YAMASHITA Minoru
(Associate Professor/Division of Transdisciplinary Sciences)
Department of Advanced Materials Science/Condensed-matter physics

Career Summary
2000: Graduated from Department of Physics, Graduate School of Science, Kyoto University
2005: Received Ph. D. from Kyoto University
2005: JSPS researcher, ISSP
2007: Postdoctoral Associate, LASSP, Cornell University
2007: Assistant professor, Department of Physics, Kyoto University
2012: Researcher, Riken
2013-present: Associate Professor, The Institute for Solid State Physics, The University of Tokyo
Educational Activities
Graduate school:Introduction to superconductivity and superfluidity
Research Activities
What happens when materials are cooled down close to absolute zero temperature? It sounds a boring question because everything freezes at T = 0. It is NOT true, however, because quantum fluctuations persist even at absolute zero temperature. The richness of low-temperature physics was first
demonstrated by Heike Kamerlingh Onnes at 1911, who was the first to liquify Helium and reached ~ 1 K. He discovered that the resistance of mercury suddenly vanished at low temperature. Followed by this discovery of the superconducting transition, many amazing quantum phenomena - superfluid transition of Helium, Bose-Einstein condensations of Alkali Bose gases - were found at low temperatures. We are interested in these quantum condensed states at low temperatures where the thermal fluctuations are negligible. Especially, we are now challenging measurements of correlated electron systems at ultralow temperatures (below 20 mK) where many interesting phenomena have remained unexplored due to technical difficulties. Further, we are studying exotic electronic states by scanning magnetic microscope and elementary excitations of quantum spin liquids emerged in frustrated magnetic materials.

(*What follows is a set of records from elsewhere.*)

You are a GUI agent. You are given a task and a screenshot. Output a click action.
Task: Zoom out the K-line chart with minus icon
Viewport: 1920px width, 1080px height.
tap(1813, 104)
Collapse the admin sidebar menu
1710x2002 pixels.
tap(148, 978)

The ultralow temperature cryostat at ISSP. Nuclear demagnetization cooling enables experiments down to 1 mK under a magnetic field up to 10 T. The lower left picture is an enlargedview of the experimental space. The lower right picture shows a cantilever cell for torque measurements.
Literature
1?j Anomalous Change in the de Haas-van Alphen Oscillations of CeCoIn5 at Ultralow Temperatures: H. Shishido, S. Yamada, K. Sugii, M. Shimozawa, Y. Yanase and M. Yamashita, Phys. Rev. Lett. 120 (2018) 177201.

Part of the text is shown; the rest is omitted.